Data entries
——————————
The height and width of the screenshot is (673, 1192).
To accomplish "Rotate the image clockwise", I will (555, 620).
——————————
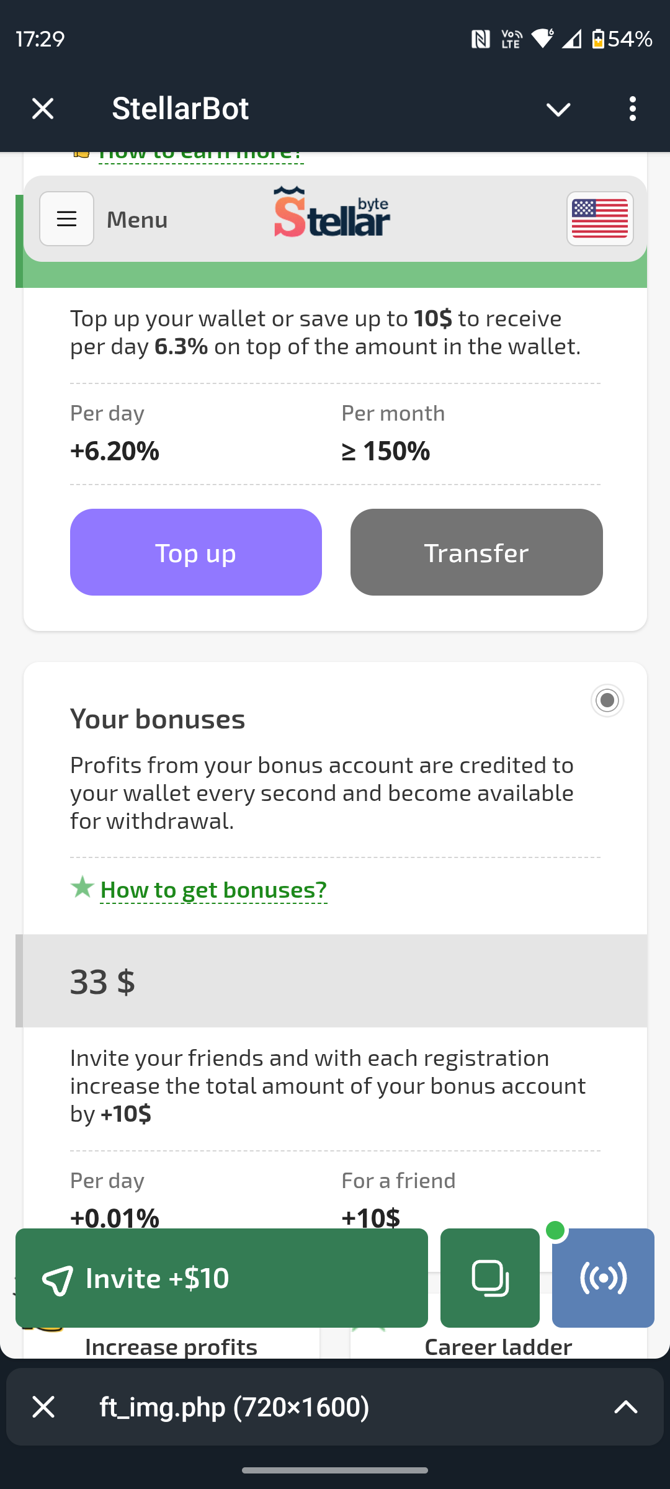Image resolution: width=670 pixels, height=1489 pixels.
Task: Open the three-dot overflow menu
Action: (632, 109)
——————————
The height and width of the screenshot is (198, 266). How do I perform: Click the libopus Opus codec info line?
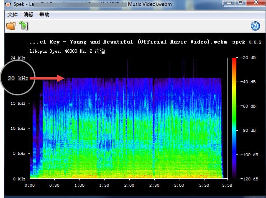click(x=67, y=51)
——————————
What to work on
Collect every line of the entries above that contains the word "screenshot".

Result of this task
The height and width of the screenshot is (673, 1192).
The height and width of the screenshot is (198, 266). How do I perform: Click the libopus Opus codec info line?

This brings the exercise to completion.